When read in succession, Thomson’s and Callen’s essays sustain a productive dialogue about topics such as the art market, place and travel, and nature and artifice. In “Emergent Naturalism: Reflections on Monet’s Early Paintings, 1864–1874,” Thomson considers how Monet negotiated between a commitment to direct observation and an ambition to craft a personal style. By contrast, Callen’s “Taking Shape: Monet’s Compositional Techniques” tracks changes in the artist’s manner of painting in relation to changes in the manufacture of canvases and collecting practices. In spite of their different approaches, both authors construe Monet as an artist who carefully calibrated his paintings’ subject matter, style, size, and shape to be distinctive yet marketable. Another thread weaving through the essays is Monet’s remarkable inventiveness when scouting sites and determining the best angle from which to depict them.

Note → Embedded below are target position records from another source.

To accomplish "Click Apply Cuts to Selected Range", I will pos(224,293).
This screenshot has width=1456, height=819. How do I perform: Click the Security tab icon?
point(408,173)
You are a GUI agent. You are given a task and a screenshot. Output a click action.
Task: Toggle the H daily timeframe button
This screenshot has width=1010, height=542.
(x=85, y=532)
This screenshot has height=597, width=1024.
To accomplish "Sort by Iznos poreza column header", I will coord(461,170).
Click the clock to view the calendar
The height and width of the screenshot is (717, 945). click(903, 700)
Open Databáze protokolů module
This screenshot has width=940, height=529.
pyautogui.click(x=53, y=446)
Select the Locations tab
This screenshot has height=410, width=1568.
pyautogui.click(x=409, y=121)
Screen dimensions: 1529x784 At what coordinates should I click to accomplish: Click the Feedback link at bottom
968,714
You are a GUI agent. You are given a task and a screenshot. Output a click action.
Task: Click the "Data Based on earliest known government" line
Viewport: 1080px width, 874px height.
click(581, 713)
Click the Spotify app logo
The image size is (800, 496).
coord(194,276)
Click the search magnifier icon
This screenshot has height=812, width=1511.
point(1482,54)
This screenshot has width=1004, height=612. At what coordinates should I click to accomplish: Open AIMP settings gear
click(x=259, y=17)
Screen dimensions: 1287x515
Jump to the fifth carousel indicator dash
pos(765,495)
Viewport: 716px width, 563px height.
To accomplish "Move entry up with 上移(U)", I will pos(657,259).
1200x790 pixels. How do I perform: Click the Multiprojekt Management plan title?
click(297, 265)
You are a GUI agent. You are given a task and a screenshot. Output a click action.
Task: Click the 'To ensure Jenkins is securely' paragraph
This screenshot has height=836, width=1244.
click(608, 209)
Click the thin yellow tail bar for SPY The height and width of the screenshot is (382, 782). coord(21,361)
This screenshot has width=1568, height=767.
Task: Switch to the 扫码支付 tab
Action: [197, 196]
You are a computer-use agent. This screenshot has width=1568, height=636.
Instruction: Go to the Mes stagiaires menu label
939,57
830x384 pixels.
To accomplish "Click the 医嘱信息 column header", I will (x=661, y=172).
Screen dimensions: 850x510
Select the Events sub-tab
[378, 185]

The final essay, Shiff’s “Paraph Painter,” is something of an outlier in its departure from social-historical concerns. Shiff explores how twenty-first-century viewers, who regularly consume high-resolution images, experience works such as Monet’s Boulevard des Capucines. For Shiff, to view this painting is to encounter a low-resolution surface whose marks have visible separations between them. Shiff advances the evocative claim that such marks manifest Monet’s personal style, whether these applications of paint are a paraph of the artist’s signature or a stroke implying, without representing, a figure.
Monet: The Early Years is an essential read for those interested in the formation of this artist. The book continues a trend in the field to examine Monet’s oeuvre in the context of the art market and collecting practices, as evidenced by the exhibition catalogues Inventing Impressionism: Paul Durand-Ruel and the Modern Art Market (2015) and Monet the Collector (2017).